Помолчав, сказала задумчиво, будто сама с собою продолжала беседу:
– Он был большой оригинал – грубый натурализм тогда только он готов был смешивать с нарождавшимся маньеризмом.
Дунула в папиросу.
– Мессер Пьетро Аретино, тучный от обжорства, пьянства и при этом… – Соня обычно избегала подробностей, а тут будто бы сама с моста, набережной или из окна палаццо почти пять веков назад воочию наблюдала за Аретино, который привычно властным жестом подзывал гондолу – заросшие зелёной тиной ступени, уходящие в воду, полосатый причальный столб… Германтов теперь, из своей спальни, в свою очередь наблюдал за Соней, высунувшейся из окна палаццо Джустиниан, видел её молодое лицо меж складками трепещущей бязи; как бы то ни было, на сей раз, ради Аретино, Соня на слова не скупилась.
– Он, тучный, похожий на большущую бочку с бородой, был неугомонно-подвижным. Гондольеры радовались выгодному, щедро с ними расплачивавшемуся пассажиру, однако, доставляя дорогого пассажира-непоседу с одного пира на другой, от одной дамы сердца к другой, боялись, что гондола перевернётся. – Отсмеявшись, откашлявшись, Соня вдруг с серьёзным видом прочла довольно длинное стихотворение Готье по-французски.
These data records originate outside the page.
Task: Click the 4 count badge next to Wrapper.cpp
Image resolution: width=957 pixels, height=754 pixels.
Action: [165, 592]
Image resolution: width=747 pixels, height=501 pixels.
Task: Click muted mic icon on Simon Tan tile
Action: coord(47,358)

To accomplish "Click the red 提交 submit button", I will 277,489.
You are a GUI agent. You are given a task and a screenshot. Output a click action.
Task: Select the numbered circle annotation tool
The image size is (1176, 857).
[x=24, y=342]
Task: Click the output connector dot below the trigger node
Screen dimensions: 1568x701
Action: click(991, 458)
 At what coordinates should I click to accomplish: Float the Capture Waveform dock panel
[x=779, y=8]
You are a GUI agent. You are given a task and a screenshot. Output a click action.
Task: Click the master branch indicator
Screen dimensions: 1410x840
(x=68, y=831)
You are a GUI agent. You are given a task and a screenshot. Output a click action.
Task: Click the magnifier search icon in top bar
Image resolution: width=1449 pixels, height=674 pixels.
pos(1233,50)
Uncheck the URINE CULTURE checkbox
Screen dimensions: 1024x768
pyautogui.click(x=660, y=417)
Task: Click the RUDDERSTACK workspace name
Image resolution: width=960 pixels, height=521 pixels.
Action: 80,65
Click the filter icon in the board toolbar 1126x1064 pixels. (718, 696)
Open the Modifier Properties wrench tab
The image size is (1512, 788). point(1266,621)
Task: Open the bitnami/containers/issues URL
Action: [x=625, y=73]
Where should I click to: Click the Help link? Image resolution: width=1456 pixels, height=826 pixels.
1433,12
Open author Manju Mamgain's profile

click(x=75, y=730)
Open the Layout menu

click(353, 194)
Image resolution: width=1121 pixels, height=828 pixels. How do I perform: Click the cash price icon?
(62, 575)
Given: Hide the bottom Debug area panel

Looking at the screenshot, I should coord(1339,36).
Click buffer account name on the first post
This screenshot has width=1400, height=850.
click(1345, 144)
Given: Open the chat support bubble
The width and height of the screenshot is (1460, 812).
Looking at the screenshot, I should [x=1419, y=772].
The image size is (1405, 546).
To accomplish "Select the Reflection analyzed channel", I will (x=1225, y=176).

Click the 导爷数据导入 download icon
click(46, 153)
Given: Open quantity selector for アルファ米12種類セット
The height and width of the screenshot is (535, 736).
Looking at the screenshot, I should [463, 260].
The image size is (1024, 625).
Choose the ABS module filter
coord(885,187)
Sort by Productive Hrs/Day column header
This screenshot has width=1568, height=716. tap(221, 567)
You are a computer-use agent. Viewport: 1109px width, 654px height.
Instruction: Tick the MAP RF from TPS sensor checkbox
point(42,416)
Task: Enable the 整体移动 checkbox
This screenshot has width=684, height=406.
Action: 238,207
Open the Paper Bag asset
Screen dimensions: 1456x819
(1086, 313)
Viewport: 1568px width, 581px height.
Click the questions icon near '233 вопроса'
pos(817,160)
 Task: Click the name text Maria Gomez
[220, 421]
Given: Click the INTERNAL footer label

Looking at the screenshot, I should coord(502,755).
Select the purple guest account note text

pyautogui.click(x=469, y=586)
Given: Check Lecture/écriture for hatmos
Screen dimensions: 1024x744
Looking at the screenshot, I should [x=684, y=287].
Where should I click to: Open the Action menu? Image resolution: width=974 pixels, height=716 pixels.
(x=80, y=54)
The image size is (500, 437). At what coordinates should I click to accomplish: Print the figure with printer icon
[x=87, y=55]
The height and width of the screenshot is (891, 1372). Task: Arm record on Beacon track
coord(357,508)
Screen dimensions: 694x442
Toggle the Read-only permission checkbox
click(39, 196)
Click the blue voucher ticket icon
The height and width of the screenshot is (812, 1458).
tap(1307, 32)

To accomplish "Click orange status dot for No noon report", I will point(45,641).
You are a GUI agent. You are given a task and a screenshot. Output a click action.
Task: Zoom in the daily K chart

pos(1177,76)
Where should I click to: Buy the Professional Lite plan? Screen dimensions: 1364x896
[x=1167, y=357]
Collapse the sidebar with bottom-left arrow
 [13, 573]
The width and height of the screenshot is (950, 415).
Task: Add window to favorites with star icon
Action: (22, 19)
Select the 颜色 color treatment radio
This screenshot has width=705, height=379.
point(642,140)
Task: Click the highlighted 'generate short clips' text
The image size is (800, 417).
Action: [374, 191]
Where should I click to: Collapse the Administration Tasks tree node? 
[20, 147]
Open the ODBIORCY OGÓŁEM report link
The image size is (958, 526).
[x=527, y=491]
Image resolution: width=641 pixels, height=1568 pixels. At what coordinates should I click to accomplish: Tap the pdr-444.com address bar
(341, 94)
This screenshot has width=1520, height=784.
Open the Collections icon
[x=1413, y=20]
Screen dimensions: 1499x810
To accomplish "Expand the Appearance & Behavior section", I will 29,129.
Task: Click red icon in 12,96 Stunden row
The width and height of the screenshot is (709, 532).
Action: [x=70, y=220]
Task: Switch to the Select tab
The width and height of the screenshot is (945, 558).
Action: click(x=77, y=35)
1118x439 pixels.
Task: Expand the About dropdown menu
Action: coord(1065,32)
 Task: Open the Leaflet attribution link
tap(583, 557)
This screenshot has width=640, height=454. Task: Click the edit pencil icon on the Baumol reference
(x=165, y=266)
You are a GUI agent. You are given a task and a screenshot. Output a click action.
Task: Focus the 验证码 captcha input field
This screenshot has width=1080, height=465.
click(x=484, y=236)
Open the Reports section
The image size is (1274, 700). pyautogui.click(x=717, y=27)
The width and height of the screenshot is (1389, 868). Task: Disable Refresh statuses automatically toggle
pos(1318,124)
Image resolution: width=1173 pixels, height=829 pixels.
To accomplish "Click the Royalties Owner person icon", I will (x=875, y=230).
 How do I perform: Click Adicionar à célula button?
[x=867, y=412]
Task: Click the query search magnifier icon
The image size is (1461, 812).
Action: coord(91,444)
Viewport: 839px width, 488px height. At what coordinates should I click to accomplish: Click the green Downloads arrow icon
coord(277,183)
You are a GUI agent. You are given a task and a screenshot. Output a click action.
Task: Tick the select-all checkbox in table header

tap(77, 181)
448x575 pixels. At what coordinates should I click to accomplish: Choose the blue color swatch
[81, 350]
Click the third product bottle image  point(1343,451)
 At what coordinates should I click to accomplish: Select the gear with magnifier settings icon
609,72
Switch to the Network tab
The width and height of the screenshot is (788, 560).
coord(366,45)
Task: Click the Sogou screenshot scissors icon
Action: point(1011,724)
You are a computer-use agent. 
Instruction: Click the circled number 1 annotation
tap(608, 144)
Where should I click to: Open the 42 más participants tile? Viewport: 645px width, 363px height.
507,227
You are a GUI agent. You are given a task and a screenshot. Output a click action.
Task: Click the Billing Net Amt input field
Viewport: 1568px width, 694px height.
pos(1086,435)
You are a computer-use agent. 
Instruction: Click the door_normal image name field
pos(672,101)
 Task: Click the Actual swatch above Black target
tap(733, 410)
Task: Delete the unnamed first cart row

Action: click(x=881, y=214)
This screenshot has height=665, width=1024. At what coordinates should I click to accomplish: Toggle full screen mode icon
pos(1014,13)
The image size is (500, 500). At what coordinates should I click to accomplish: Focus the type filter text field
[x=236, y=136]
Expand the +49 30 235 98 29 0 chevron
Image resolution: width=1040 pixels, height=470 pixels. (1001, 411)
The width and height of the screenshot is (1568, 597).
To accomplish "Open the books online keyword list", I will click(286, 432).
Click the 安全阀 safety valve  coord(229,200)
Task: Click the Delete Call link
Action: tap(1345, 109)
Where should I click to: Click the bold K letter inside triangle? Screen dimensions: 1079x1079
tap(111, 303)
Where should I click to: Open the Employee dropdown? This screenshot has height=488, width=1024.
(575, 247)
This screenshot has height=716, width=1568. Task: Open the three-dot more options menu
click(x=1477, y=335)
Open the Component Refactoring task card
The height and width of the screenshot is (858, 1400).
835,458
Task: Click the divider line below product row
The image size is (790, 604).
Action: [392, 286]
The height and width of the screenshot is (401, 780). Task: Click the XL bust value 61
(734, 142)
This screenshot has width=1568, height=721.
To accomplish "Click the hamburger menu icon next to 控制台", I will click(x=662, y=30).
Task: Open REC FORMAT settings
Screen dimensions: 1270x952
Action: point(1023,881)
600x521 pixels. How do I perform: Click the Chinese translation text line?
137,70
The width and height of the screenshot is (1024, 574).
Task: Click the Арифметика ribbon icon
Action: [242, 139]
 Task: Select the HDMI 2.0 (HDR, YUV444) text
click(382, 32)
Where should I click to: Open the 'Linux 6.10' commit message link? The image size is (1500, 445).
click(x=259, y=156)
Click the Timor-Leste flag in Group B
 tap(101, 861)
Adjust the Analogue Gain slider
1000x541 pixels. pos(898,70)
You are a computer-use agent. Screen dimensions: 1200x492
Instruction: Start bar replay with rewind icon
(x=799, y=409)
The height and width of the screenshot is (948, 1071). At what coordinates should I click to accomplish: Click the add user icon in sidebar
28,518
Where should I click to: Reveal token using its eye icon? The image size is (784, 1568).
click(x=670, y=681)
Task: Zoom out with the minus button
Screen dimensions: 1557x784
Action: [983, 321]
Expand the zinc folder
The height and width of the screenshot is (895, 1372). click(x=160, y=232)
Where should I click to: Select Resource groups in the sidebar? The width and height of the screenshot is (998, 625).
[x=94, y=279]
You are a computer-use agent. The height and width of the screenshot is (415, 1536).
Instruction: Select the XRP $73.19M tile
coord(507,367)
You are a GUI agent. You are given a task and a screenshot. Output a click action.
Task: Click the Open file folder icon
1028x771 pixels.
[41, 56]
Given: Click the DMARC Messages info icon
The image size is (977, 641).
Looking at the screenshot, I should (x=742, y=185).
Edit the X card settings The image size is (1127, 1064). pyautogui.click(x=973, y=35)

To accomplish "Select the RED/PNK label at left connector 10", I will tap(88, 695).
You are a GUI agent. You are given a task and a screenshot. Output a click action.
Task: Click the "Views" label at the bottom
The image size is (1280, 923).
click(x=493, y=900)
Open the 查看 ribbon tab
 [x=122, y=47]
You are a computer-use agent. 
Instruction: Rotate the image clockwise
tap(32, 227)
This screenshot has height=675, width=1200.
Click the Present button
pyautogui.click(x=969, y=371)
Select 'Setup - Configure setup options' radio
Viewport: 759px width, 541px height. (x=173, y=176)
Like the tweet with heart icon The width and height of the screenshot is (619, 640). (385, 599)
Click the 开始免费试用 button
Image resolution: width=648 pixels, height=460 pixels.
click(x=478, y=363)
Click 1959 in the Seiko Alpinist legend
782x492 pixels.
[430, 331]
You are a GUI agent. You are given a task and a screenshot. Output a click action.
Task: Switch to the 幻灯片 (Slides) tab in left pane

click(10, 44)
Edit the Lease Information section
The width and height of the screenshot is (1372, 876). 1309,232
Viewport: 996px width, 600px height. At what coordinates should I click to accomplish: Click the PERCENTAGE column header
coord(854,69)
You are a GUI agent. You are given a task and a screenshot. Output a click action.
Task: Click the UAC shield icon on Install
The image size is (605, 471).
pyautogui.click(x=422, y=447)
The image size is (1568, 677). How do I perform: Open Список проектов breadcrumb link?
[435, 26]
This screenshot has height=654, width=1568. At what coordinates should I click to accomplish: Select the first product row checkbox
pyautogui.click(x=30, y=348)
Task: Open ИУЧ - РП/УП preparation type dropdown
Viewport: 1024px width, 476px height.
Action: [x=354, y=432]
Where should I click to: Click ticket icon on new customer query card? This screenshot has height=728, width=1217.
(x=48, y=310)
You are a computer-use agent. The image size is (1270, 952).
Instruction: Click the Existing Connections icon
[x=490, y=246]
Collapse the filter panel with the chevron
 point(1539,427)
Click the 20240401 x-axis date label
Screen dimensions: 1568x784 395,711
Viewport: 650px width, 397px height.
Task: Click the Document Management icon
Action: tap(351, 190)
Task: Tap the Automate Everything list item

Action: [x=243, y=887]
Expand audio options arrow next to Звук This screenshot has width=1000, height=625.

Германтову почему-то запомнилось звучание концовки стиха, спустя годы, он и гумилёвский перевод нашёл: «Челнок пристал с колонной рядом, закинув за неё канат. Пред розовеющим фасадом я прохожу ступеней ряд».
Соня раскуривала папиросу, хлопая ладонью по бумагам, искала пепельницу; закашливалась и закуривала: чем сильнее тряс её кашель, тем с большей жадностью затягивалась она папиросой.
– Облик Аретино, которого знал в лицо и чтил каждый просвещённый венецианец, сохранил для нас его близкий друг Тициан, – вздохнула; не верилось ей, что Юре суждено когда-нибудь портрет Аретино, написанный Тицианом, увидеть.
И прекрасно сохранил – Германтов тот тициановский портрет увидит в Палатинской галерее, ему повезёт, действительно, прекрасный живой портрет, один из лучших у Тициана. Но при чём тут всё-таки Тинторетто, пусть и размахивающий пистолетом перед носом самого Аретино? Какого рожна вклинился Тинторетто между Палладио и Веронезе? Вклинился и мешает сосредоточиться. Германтов был недоволен собой, слишком уж удалился от главного предмета своих нынешних размышлений… Ну да, в файле «Истории и биографии» досье на Тинторетто отсутствовало; к радостным росписям виллы в Мазере Тинторетто точно не имел никакого отношения.